其中ad代表酶切位点的保护碱基,be分别代表Kpn I和EcoR I酶切位点,c代表肠激酶酶切位点。
以草鱼cDNA为模板克隆如SEQ ID NO:2所示的目的基因LECT2(该基因中不包含信号肽序列),并使用PCR产物回收试剂盒回收PCR产物。
(2)BL21-pET-32a-LECT2工程菌获得
将步骤(1)中的PCR回收产物与pET-32a质粒经Kpn I和EcoR I双酶切后,酶切产物使用T4 DNA连接酶连接,然后转化至DH5α感受态细胞,筛选阳性克隆并测序。测序正确的菌株将其质粒转化至BL21(DE3)Rosetta表达菌株,阳性克隆即为含有pET-32a-LECT2重组质粒的工程菌(BL21-pET-32a-LECT2)。
(3)TrxA-LECT2融合蛋白的原核表达及纯化
1)配制结合缓冲液A,pH 7.4:3.8mM Na2HPO4,16.2mM NaH2PO4,300mM NaCl,15mM咪唑,10%甘油;洗杂缓冲液B,pH 7.4:3.8mM Na2HPO4,16.2mM NaH2PO4,300mM NaCl,50mM咪唑,10%甘油;洗脱缓冲液C,pH 7.4:3.8mM Na2HPO4,16.2mM NaH2PO4,300mM NaCl,300mM咪唑,10%甘油。
2)将工程菌BL21-pET-32a-LECT2接种至含氨苄青霉素(100μg/mL)和卡那霉素(15μg/mL)的LB培养基中,37℃振荡培养至OD600=0.6,加入IPTG至终浓度为0.75mM后于16℃诱导培养12h。
3)离心收集菌体(5000g,10min)后重悬于50mL预冷的A液,高压破碎10min后12000g离心60min,收集上清。
4)100mL A液平衡Ni2+-TED琼脂糖凝胶柱,上清与纯化填料室温孵育1h,200mL A液洗涤,200mL B液洗杂,20mL C液洗脱目的蛋白。
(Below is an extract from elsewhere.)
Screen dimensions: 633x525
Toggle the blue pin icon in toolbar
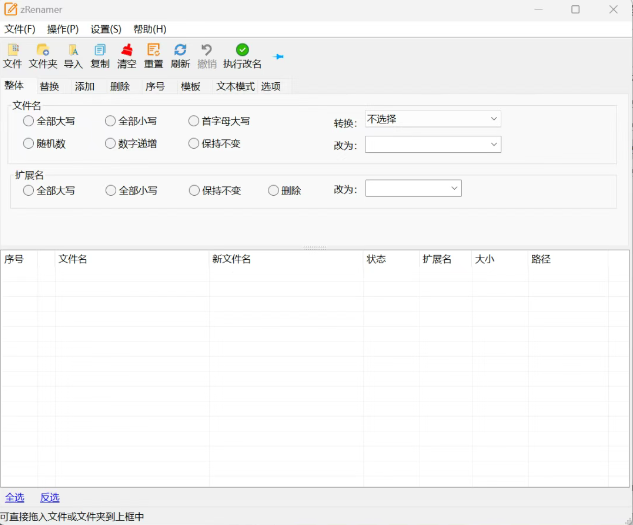(x=278, y=57)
洗脱后的目的蛋白以咪唑梯度、氯化钠和甘油梯度透析至缓冲液D中(3.8mM Na2HPO4,16.2mM NaH2PO4,50mM NaCl,2.5%甘油,pH7.4),获得融合有TrxA标签的TrxA-LECT2融合蛋白。
(4)LECT2重组蛋白的纯化
1)配制结合缓冲液A,pH 7.4:3.8mM Na2HPO4,16.2mM NaH2PO4;洗脱缓冲液B,pH7.4:3.8mM Na2HPO4,16.2mM NaH2PO4,1M NaCl。
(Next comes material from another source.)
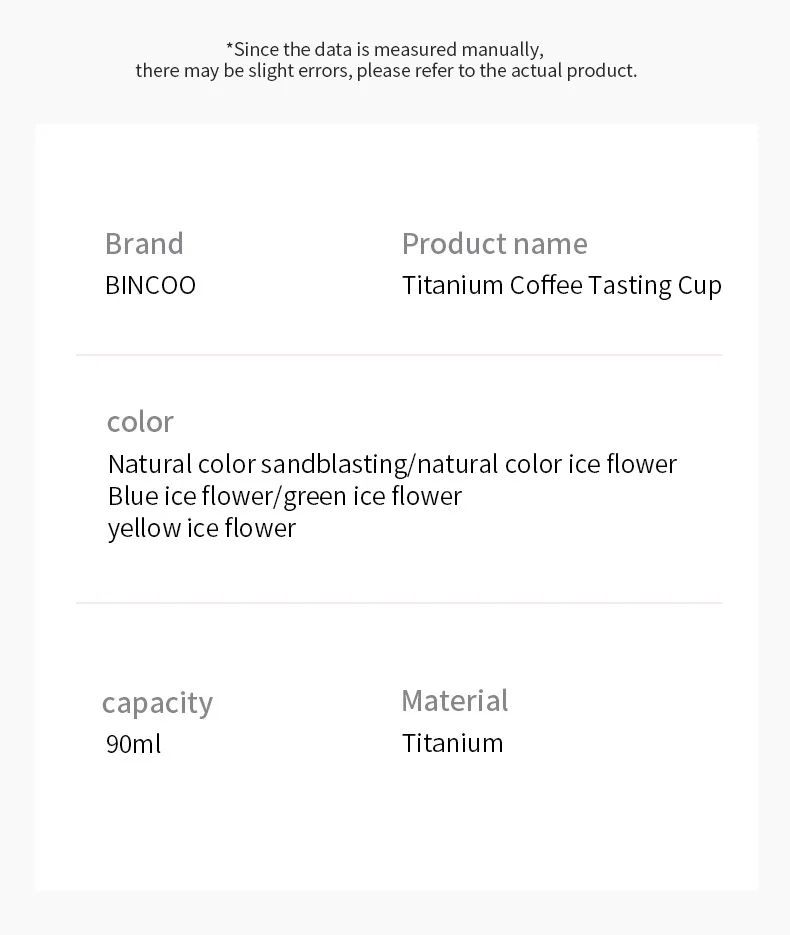Click divider line below Brand section

click(399, 355)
2)将肠激酶和TrxA-LECT2融合蛋白按照体积比1:1000混合,用于酶切TrxA-LECT2融合蛋白9h,获得酶切产物。
3)利用AKTA蛋白纯化***,HiTrap SP HP离子交换柱纯化LECT2蛋白,具体为:100mL A液平衡离子交换柱,TrxA-LECT2融合蛋白酶切产物以0.5mL/min流速与离子交换柱结合,90%A液与10%B液混合洗杂,70%A液与30%B液混合洗脱LECT2重组蛋白。洗脱后的目的蛋白于含15mM NaCl和0mM NaCl的A液中依次透析12h,超滤浓缩可得LECT2重组蛋白。LECT2重组蛋白纯化结果如图1所示,其中泳道M:Protein Marker;泳道1:TrxA-LECT2融合蛋白;泳道2:TrxA-LECT2酶切产物;泳道3:纯化后的LECT2重组蛋白。LECT2重组蛋白的氨基酸序列如SEQ ID NO:1所示,编码该蛋白的核苷酸序列如SEQ ID NO:2所示。
实施例2草鱼LECT2蛋白体外抗菌活性检测
本实施例以本领域常见的共7种革兰氏阳性菌和革兰氏阴性菌为例,以验证草鱼LECT2蛋白的体外广谱抗菌活性,其中包括:革兰氏阳性菌:金黄色葡萄球菌S.aureus、无乳链球菌S.agalactiae、藤黄微球菌M.luteus;革兰氏阴性菌:大肠杆菌E.coli、荧光假单胞杆菌P.fluorescens、拟态弧菌V.mimicus、嗜水气单胞菌A.hydrophila。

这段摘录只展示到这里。